On April 10th, we lost more than a gridiron hero.
Baltimore Colt Jim Mutscheller personified Baltimore football. He was a hard-nosed ex-marine made of Western Pennsylvania scrap iron who obliterated anything in his path and snared many of the passes thrown in his direction. He was also a great father and family man who had an impeccable reputation in the community.
I interviewed him for my book, Never Easy, Never Pretty at his home in Timonium, MD in the Spring of 2013. I could have stayed with him all afternoon. His health was beginning to fail him then but his eyes were serious and penetrating.
“Johnny Unitas could feel things, he could sense things,” he told me. “He had an incredible ability to concentrate.” He had seen similar traits from Joe Flacco in the Super Bowl victory over the 49ers.
“Flacco proved himself,” the Colt great told me.
A scrappy and undersized tight end at six foot one and 200 pounds, Mutscheller played 8 professional seasons (1954-61) in Charm City. He caught 40 touchdown passes and was the best blocker on the team.
Coach Weeb Ewbank had Mutscheller demonstrate his blocking technique to the Colt rookies. During scrimmages in practice, he’d line up across from the menacing Gino Marchetti and Bill Pellington.
“Don’t worry Jimmy, I won’t hurt you,” Pellington told him.
He helped lead the Colts to the 1958 championship victory against the New York Giants. Quarterback Johnny Unitas surprised everyone by throwing a pass to Mutscheller from the 7 yard line in sudden death overtime. The tight end caught the pass and slid out of bounds at the two. On the next play, his crushing block paved the way for Alan Ameche to score the touchdown.

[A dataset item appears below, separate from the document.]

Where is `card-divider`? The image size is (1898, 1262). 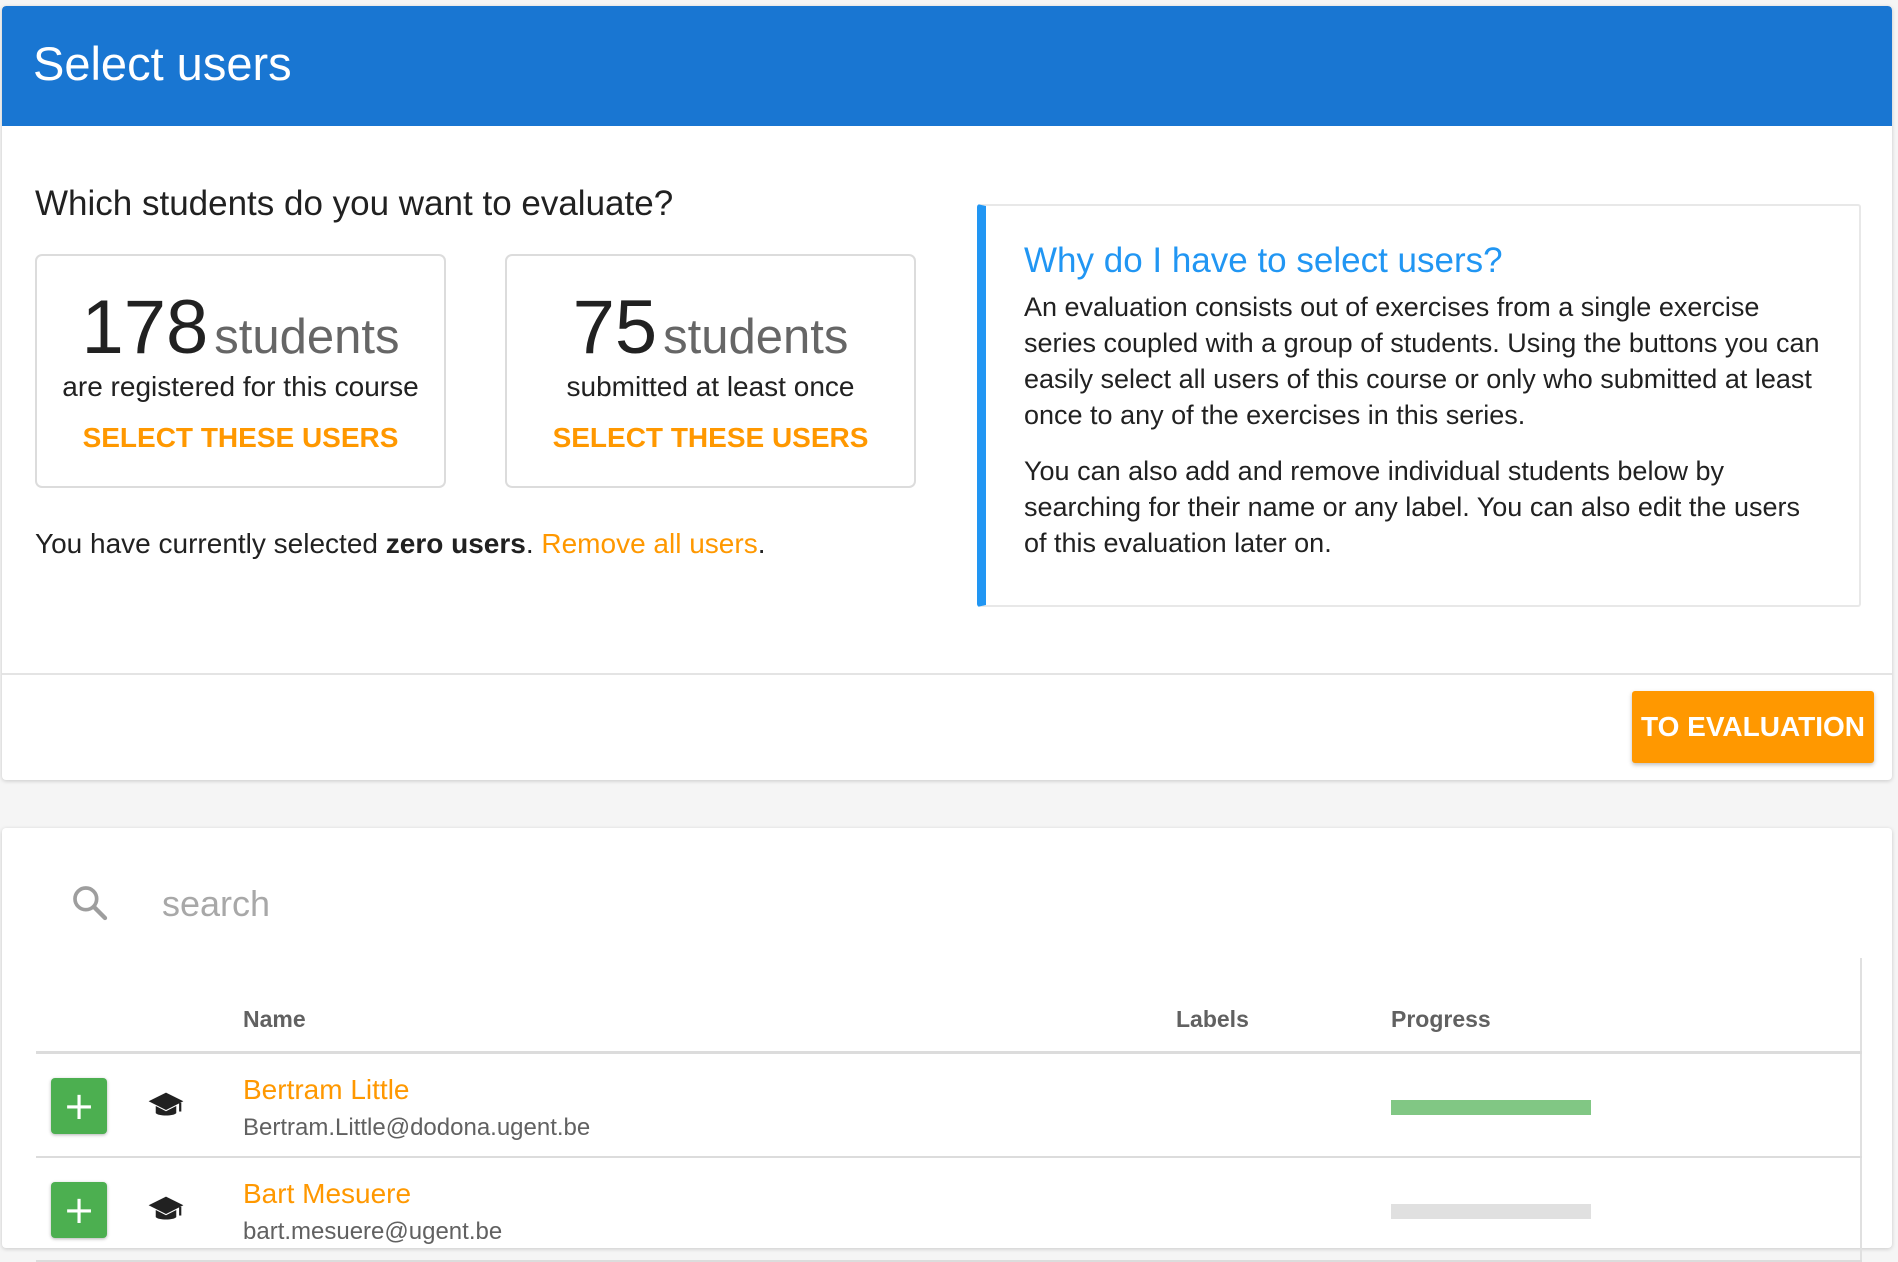 card-divider is located at coordinates (947, 674).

Unitas told him, “I tried to make you the hero.”
“Did you see my block on the play?” he asked me.
Mutscheller and his wife Pert raised four sons in the Guilford neighborhood. One his favorite things to do was take Pert to a restaurant near Hopkins called Tambers.
When he finally moved to the county, his son Michael asked him, “What will you miss the most about the old neighborhood?”
“Tambers,” he said.
He loved the city and its fans.
“Baltimore was the ideal place to play football,” he told me. “It was a perfect time.”